─── INFORMATION SUPPLIED ───

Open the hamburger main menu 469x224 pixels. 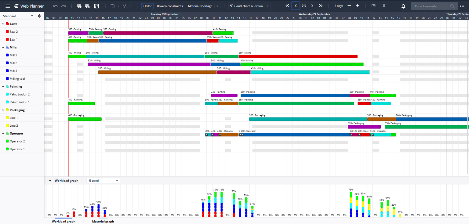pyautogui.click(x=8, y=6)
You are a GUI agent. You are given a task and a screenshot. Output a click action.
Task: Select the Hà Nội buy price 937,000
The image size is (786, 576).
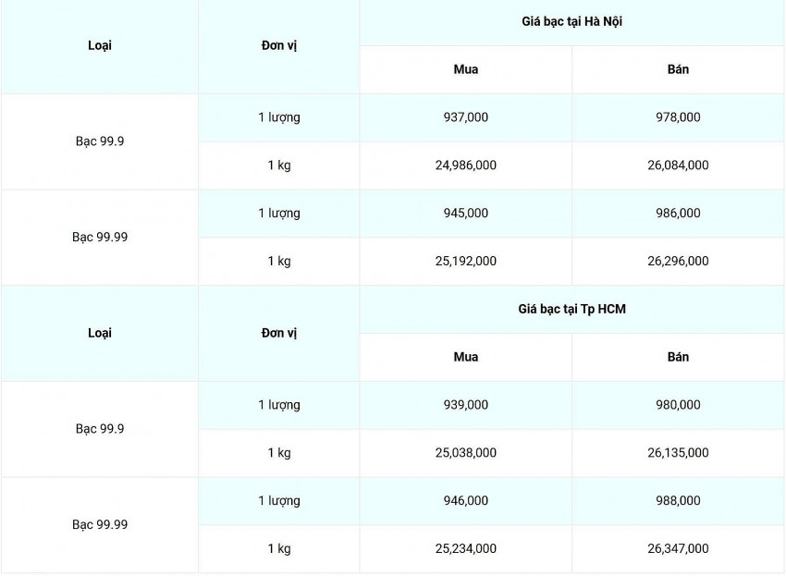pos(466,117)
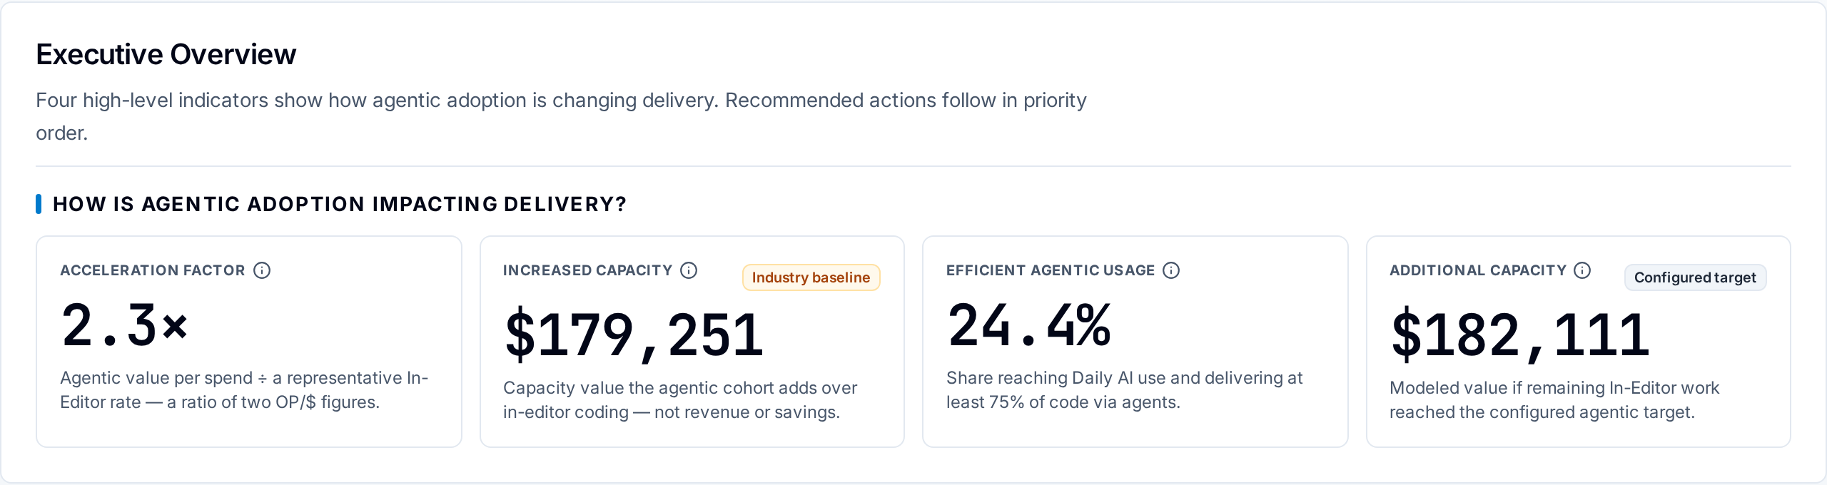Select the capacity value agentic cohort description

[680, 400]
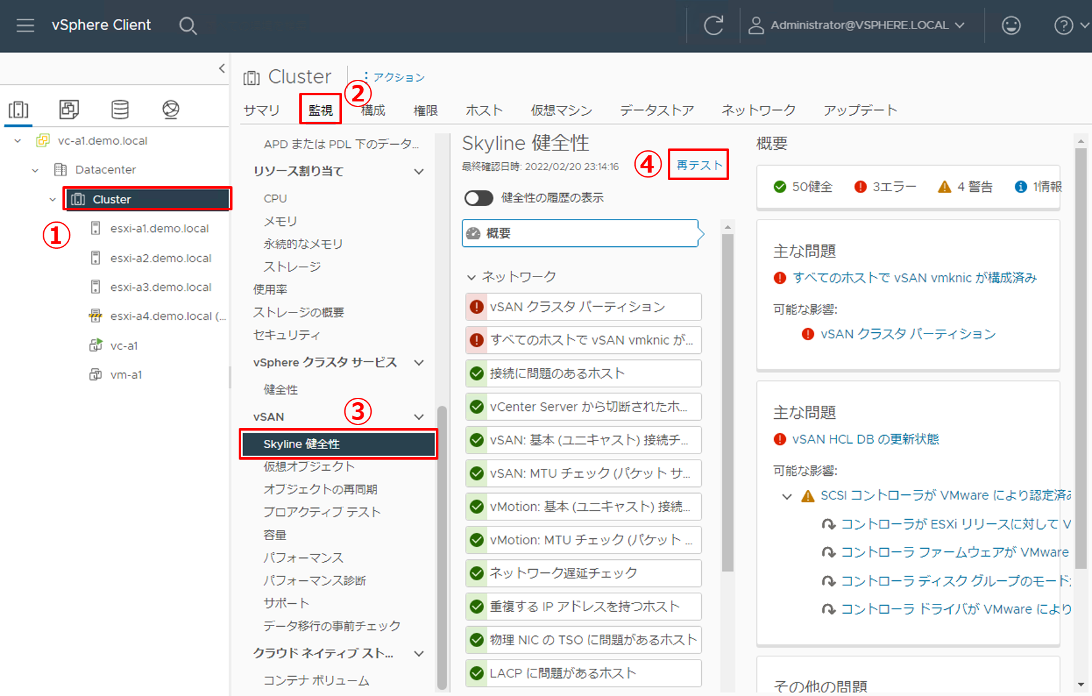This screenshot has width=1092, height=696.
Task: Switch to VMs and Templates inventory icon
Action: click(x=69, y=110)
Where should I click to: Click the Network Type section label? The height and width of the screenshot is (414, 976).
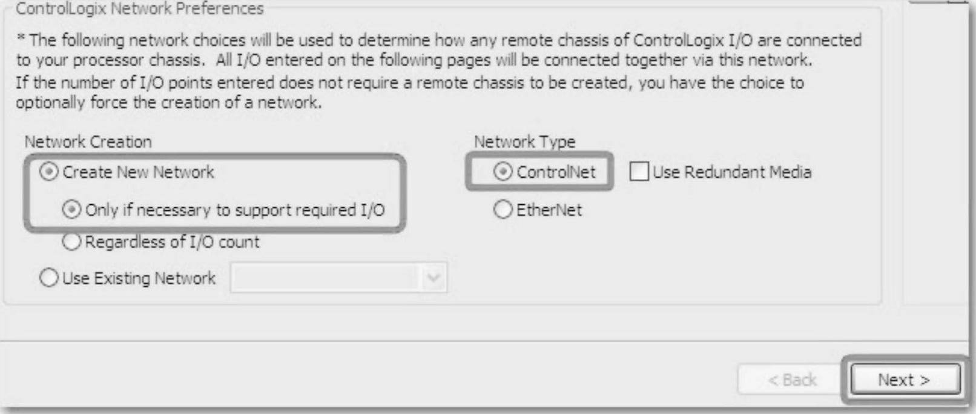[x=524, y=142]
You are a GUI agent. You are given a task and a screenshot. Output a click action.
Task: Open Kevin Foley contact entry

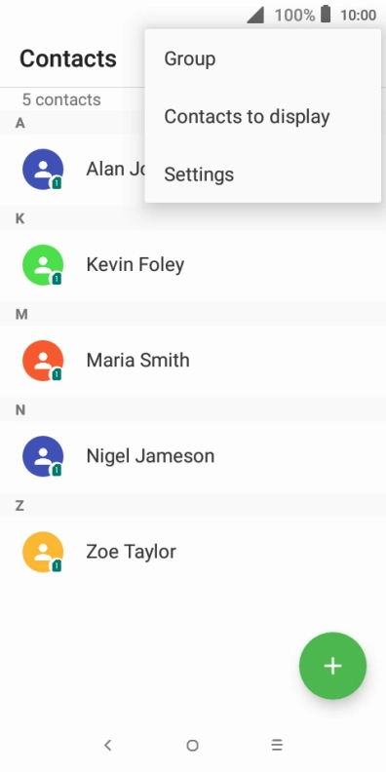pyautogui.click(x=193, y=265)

───

* **GOAL OF THE EXERCISE**:
Beginning with the line where "Where should I" appears, transcribe the records above word for word through their last line, and include no pictures.

* **ANSWER TO THIS EXERCISE**:
Where should I click to: Click the Network Type section label? The height and width of the screenshot is (414, 976).
[x=524, y=142]
You are a GUI agent. You are given a task and a screenshot. Output a click action.
Task: Open Kevin Foley contact entry

pyautogui.click(x=193, y=265)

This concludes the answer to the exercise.